**Task**
Copy out every line of the material below word for word, without any changes.

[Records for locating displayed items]
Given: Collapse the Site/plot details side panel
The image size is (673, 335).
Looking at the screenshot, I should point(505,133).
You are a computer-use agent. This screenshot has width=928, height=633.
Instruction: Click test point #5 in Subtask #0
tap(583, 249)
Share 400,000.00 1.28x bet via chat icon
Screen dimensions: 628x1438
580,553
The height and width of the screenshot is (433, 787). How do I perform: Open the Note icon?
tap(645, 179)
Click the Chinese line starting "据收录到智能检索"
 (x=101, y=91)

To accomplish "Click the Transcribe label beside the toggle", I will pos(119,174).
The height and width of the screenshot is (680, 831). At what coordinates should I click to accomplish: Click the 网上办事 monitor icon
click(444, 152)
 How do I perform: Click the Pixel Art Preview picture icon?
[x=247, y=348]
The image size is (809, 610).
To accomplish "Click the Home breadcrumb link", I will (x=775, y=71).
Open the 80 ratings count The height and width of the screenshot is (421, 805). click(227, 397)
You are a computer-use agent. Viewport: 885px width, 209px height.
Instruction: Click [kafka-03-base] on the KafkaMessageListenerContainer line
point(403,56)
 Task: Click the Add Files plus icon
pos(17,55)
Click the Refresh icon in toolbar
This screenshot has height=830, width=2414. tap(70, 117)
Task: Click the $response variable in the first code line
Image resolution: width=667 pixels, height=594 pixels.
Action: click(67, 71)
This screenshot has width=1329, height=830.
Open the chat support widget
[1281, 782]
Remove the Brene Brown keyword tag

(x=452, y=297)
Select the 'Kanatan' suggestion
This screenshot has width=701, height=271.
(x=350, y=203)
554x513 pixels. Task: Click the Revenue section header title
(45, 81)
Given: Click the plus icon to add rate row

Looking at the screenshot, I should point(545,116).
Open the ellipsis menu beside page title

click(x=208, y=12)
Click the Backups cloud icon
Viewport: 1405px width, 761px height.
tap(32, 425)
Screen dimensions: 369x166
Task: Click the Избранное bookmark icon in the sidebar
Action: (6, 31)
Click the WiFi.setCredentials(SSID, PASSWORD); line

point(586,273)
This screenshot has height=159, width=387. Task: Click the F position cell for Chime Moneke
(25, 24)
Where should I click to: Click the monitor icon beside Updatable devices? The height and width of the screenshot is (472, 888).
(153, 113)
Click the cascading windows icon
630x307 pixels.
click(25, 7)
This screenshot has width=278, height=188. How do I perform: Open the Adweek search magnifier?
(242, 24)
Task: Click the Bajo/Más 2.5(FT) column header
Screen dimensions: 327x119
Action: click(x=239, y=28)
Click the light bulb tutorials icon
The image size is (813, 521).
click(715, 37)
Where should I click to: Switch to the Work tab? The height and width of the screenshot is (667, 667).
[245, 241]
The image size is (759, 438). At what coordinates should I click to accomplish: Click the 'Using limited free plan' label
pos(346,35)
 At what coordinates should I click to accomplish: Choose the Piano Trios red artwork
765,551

**Output**
Given: Collapse the Site/plot details side panel
The image size is (673, 335).
Looking at the screenshot, I should point(505,133).
You are a computer-use agent. This screenshot has width=928, height=633.
Instruction: Click test point #5 in Subtask #0
tap(583, 249)
Share 400,000.00 1.28x bet via chat icon
Screen dimensions: 628x1438
580,553
The height and width of the screenshot is (433, 787). How do I perform: Open the Note icon?
tap(645, 179)
Click the Chinese line starting "据收录到智能检索"
 (x=101, y=91)

To accomplish "Click the Transcribe label beside the toggle", I will pos(119,174).
The height and width of the screenshot is (680, 831). At what coordinates should I click to accomplish: Click the 网上办事 monitor icon
click(444, 152)
 How do I perform: Click the Pixel Art Preview picture icon?
[x=247, y=348]
The image size is (809, 610).
To accomplish "Click the Home breadcrumb link", I will (x=775, y=71).
Open the 80 ratings count The height and width of the screenshot is (421, 805). click(227, 397)
You are a computer-use agent. Viewport: 885px width, 209px height.
Instruction: Click [kafka-03-base] on the KafkaMessageListenerContainer line
point(403,56)
 Task: Click the Add Files plus icon
pos(17,55)
Click the Refresh icon in toolbar
This screenshot has height=830, width=2414. tap(70, 117)
Task: Click the $response variable in the first code line
Image resolution: width=667 pixels, height=594 pixels.
Action: click(67, 71)
This screenshot has width=1329, height=830.
Open the chat support widget
[1281, 782]
Remove the Brene Brown keyword tag

(x=452, y=297)
Select the 'Kanatan' suggestion
This screenshot has width=701, height=271.
(x=350, y=203)
554x513 pixels. Task: Click the Revenue section header title
(45, 81)
Given: Click the plus icon to add rate row

Looking at the screenshot, I should point(545,116).
Open the ellipsis menu beside page title

click(x=208, y=12)
Click the Backups cloud icon
Viewport: 1405px width, 761px height.
tap(32, 425)
Screen dimensions: 369x166
Task: Click the Избранное bookmark icon in the sidebar
Action: (6, 31)
Click the WiFi.setCredentials(SSID, PASSWORD); line

point(586,273)
This screenshot has height=159, width=387. Task: Click the F position cell for Chime Moneke
(25, 24)
Where should I click to: Click the monitor icon beside Updatable devices? The height and width of the screenshot is (472, 888).
(153, 113)
Click the cascading windows icon
630x307 pixels.
click(25, 7)
This screenshot has width=278, height=188. How do I perform: Open the Adweek search magnifier?
(242, 24)
Task: Click the Bajo/Más 2.5(FT) column header
Screen dimensions: 327x119
Action: click(x=239, y=28)
Click the light bulb tutorials icon
The image size is (813, 521).
click(715, 37)
Where should I click to: Switch to the Work tab? The height and width of the screenshot is (667, 667).
[245, 241]
The image size is (759, 438). At what coordinates should I click to accomplish: Click the 'Using limited free plan' label
pos(346,35)
 At what coordinates should I click to accomplish: Choose the Piano Trios red artwork
765,551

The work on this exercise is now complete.